> _ABOUT THIS TASK_: For this exercise, retype the lines from the one that holds "Where should I" through the one that holds "Screen dimensions: 1568x636" in the records below, both included, exactly and without pictures.

> _DATA EXCERPTS_:
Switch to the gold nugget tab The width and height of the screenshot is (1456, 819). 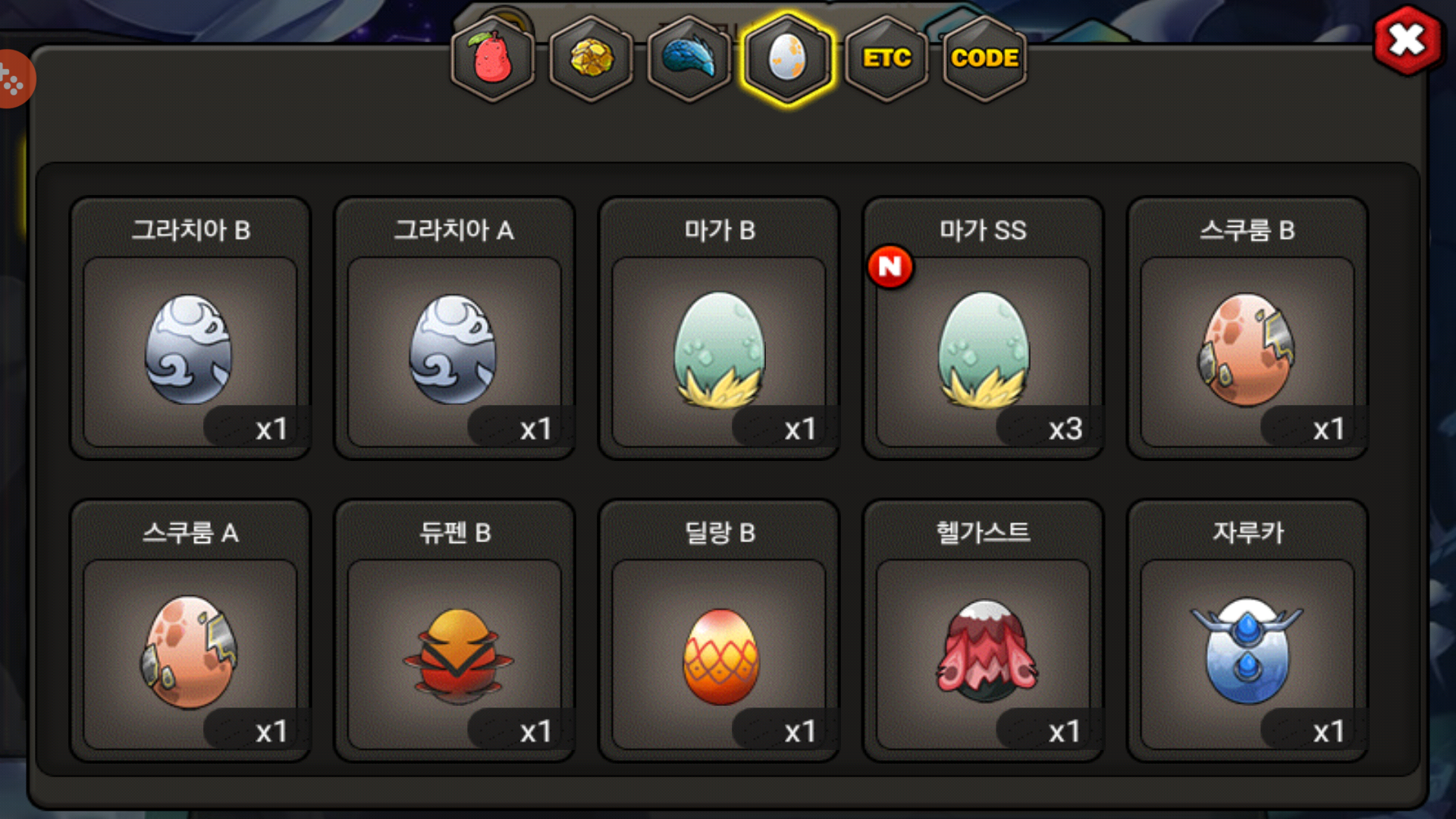point(592,58)
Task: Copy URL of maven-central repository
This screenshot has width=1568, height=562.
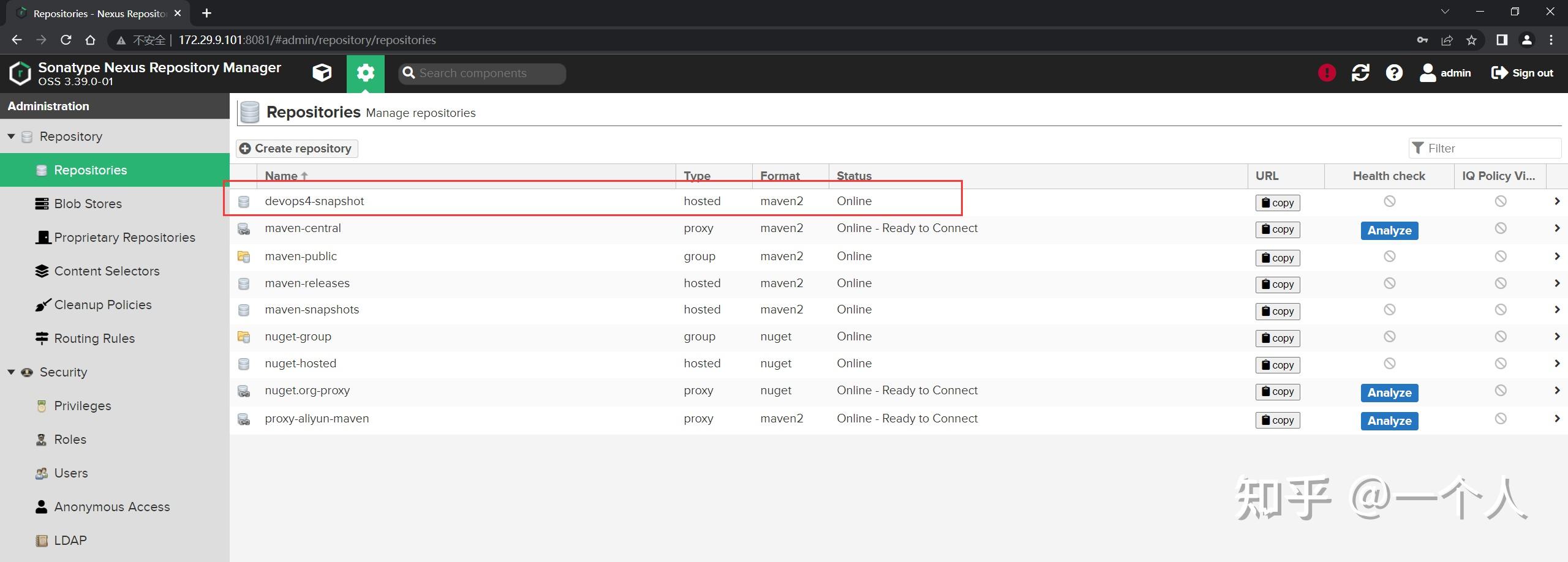Action: coord(1277,230)
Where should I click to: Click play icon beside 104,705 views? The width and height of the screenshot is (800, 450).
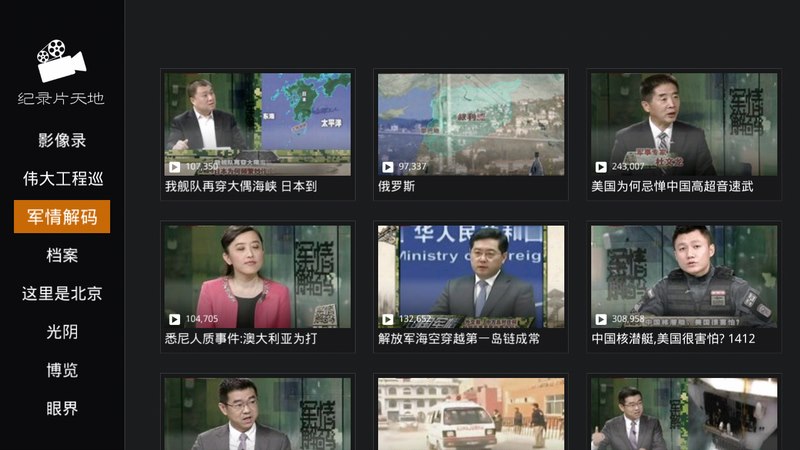pos(175,319)
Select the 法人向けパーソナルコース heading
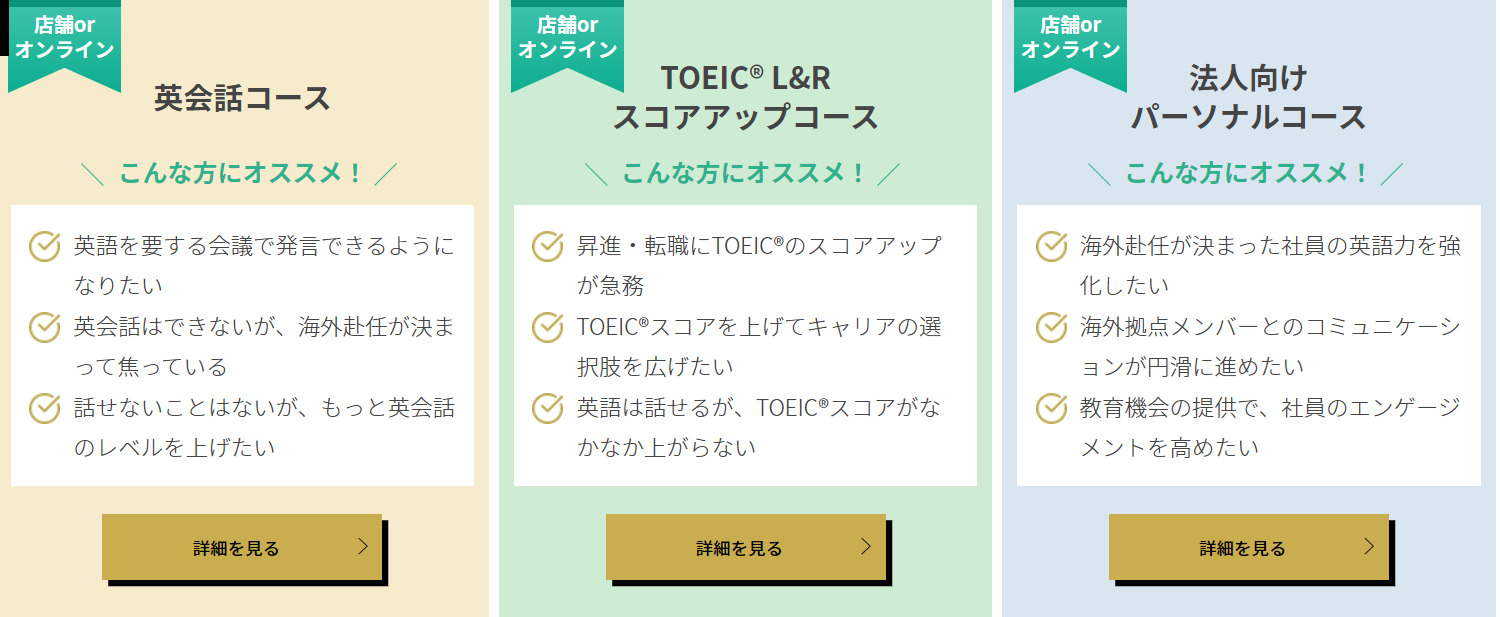Image resolution: width=1500 pixels, height=617 pixels. (1248, 97)
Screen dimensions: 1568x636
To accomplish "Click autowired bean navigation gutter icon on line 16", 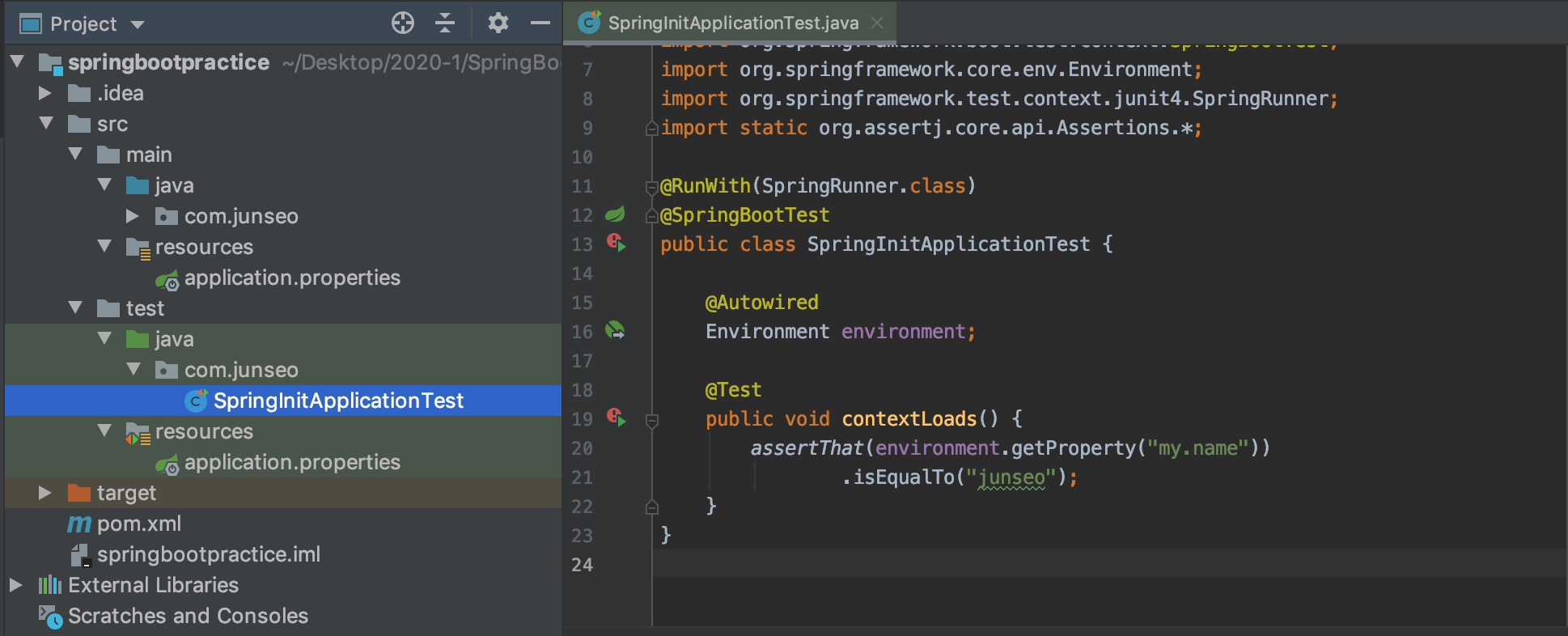I will click(616, 330).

> _REPLY_:
Where should I click to: Click play icon beside 104,705 views? The width and height of the screenshot is (800, 450).
pos(175,319)
Select the 法人向けパーソナルコース heading
Image resolution: width=1500 pixels, height=617 pixels. (1248, 97)
Screen dimensions: 1568x636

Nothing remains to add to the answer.